### ABOUT THIS EXERCISE:
Find the line with "Where should I click to: Click the Ascendancy" in the entries below, then reproduce it and every line after it down to and including the line with "You are a computer-use agent. This", exactly.

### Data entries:
┄┄┄┄┄┄┄┄┄┄

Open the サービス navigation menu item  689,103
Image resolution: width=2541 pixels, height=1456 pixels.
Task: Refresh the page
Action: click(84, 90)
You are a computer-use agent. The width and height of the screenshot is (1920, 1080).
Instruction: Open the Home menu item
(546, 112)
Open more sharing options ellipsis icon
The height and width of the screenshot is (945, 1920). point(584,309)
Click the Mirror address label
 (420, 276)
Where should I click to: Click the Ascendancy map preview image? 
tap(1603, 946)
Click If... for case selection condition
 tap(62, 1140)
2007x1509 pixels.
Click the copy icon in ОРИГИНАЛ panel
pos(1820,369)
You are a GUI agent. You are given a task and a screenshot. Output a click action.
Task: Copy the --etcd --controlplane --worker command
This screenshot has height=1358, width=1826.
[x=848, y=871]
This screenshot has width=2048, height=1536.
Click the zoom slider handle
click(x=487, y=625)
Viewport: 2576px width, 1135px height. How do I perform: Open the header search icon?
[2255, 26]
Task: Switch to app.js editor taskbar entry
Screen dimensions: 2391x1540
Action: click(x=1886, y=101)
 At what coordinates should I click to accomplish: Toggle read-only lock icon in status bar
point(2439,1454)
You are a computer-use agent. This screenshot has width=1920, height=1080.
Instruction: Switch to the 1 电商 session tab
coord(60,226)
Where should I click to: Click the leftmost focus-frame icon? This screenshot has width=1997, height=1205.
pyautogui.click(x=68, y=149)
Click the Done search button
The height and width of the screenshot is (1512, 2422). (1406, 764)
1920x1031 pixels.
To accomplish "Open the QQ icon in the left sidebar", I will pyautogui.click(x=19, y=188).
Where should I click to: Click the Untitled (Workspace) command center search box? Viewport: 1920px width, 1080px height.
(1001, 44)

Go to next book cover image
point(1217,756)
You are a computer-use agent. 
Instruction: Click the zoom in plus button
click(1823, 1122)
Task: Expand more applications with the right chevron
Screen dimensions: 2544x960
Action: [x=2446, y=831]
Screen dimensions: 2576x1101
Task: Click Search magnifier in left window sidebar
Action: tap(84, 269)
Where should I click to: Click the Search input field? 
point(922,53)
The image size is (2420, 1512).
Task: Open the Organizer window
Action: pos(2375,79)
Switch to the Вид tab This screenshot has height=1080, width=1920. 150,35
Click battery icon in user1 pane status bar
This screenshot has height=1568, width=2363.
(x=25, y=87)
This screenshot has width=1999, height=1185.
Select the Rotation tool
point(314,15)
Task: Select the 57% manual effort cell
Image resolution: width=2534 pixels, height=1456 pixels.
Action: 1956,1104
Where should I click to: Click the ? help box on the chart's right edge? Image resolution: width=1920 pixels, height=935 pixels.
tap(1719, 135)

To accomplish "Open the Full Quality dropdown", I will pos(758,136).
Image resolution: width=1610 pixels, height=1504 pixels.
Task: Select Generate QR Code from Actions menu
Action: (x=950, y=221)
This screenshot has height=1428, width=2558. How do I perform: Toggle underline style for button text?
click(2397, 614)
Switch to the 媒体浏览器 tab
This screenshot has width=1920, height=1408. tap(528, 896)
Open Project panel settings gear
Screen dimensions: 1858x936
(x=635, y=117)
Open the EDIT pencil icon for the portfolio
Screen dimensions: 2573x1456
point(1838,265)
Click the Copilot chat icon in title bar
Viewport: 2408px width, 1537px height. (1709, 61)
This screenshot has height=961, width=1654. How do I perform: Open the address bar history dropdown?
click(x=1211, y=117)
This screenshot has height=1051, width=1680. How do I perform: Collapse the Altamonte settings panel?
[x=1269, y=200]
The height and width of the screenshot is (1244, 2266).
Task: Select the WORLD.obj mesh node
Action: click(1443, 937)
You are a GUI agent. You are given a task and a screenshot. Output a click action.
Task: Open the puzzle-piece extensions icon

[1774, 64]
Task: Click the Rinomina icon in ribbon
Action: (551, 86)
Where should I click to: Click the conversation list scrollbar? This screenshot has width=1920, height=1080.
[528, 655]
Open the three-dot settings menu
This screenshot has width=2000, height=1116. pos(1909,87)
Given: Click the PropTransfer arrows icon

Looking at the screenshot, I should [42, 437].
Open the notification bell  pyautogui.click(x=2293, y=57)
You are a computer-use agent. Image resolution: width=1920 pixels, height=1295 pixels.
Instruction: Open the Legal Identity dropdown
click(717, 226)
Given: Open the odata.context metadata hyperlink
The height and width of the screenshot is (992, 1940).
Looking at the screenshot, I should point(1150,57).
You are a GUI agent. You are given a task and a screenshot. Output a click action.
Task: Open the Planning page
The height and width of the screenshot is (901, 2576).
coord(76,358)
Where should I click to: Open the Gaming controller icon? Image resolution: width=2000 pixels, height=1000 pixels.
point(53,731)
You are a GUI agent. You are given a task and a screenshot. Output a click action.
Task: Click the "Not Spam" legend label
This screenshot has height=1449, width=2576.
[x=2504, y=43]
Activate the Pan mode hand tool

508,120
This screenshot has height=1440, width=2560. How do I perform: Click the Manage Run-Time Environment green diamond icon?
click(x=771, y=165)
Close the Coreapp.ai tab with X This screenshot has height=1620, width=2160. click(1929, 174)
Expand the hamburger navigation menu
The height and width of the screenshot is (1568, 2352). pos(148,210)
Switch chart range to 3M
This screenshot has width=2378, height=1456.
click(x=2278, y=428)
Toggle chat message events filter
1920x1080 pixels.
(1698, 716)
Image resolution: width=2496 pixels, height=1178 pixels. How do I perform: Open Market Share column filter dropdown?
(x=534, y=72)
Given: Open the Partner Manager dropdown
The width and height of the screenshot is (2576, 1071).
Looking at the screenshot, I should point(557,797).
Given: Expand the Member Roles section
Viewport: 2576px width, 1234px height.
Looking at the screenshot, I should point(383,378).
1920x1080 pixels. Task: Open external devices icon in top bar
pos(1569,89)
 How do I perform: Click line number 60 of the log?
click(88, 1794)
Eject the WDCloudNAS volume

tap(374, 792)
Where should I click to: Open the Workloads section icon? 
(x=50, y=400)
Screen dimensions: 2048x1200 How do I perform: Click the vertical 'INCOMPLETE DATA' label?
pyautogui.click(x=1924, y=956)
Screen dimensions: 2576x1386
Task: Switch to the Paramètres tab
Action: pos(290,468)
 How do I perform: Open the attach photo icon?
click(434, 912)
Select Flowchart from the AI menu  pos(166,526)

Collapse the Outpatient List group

┄┄┄┄┄┄┄┄┄┄

### EXERCISE RESPONSE:
Where should I click to: Click the Ascendancy map preview image? 
tap(1603, 946)
Click If... for case selection condition
 tap(62, 1140)
2007x1509 pixels.
Click the copy icon in ОРИГИНАЛ panel
pos(1820,369)
You are a GUI agent. You are given a task and a screenshot. Output a click action.
Task: Copy the --etcd --controlplane --worker command
This screenshot has height=1358, width=1826.
[x=848, y=871]
This screenshot has width=2048, height=1536.
Click the zoom slider handle
click(x=487, y=625)
Viewport: 2576px width, 1135px height. How do I perform: Open the header search icon?
[2255, 26]
Task: Switch to app.js editor taskbar entry
Screen dimensions: 2391x1540
Action: click(x=1886, y=101)
 At what coordinates should I click to accomplish: Toggle read-only lock icon in status bar
point(2439,1454)
You are a computer-use agent. This screenshot has width=1920, height=1080.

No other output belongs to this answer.